Run those two cells in succession and the notebook should output the number five.

Change the number value to 3 and run both cells again. Instead of 5, it should now output 6.

So, first this:

number = 3

Then this:

number + 3

Now try defining your own numeric variable and doing some math with it. You can name it whatever you want. Want to try some other math operations? The - sign does subtraction. Multipication is *. Division is /.

Sometimes it is helpful to describe what the code is doing in case you want to share it with a colleague or return to it after some time. You can add comments in the cell by putting a hash # in front of the text. So, for example, we could use a comment to add extra information about the number variable.

# This is a random number
number = 3

To add a cell in a Jupyter notebook, you can use the “Insert” menu at the top of the page and select “Insert Cell Above” or “Insert Cell Below”. Alternatively, you can use the keyboard shortcut “a” to insert a cell above the current cell or “b” to insert a cell below the current cell. You can also use the “+” button in the toolbar above the notebook to insert a cell below the current cell.

To remove a cell, you can select the cell and press the “dd” key. Alternatively, you can use the “Edit” menu at the top of the page and select “Delete Cells” or you can use the “scissors” button in the toolbar above the notebook to delete the selected cell. Note that when you delete a cell, everything in that cell will be lost and it cannot be undone.


Cells can contain variables, functions or imports. If you’ve never written code before and are unfamiliar with those terms, we recommend “An Informal Introduction to Python” and subsequent sections of python.org’s official tutorial.

Everything we have done so far has been in code cells, the default cell type. We can also make text cells, which are useful for giving our notebooks some structure and organization. You can do this by manipulating the pulldown menu in the toolbar directly above the notebook. By default the input is set to “Code.” Click the dropdown arrow and change it to “Markdown,” a markup language for formatting text similar to HTML.

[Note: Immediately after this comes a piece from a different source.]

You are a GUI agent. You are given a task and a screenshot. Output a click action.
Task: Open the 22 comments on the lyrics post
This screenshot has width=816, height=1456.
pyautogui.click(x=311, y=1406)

These cells allow you to create headers, write descriptions, add links and more to add context to your code. “The Ultimate Markdown Guide” is a reference on all of the styling that you can draw from. For now, let’s try adding a heading and a bulleted list.

## Hashes make headings
- Dashes make
- Bulleted lists

2.1. Hashes make headings

  • Dashes make

  • Bulleted lists

Once you’ve got the hang of making the notebook run, you’re ready to introduce pandas, the powerful Python analysis library that can do a whole lot more than add a few numbers together.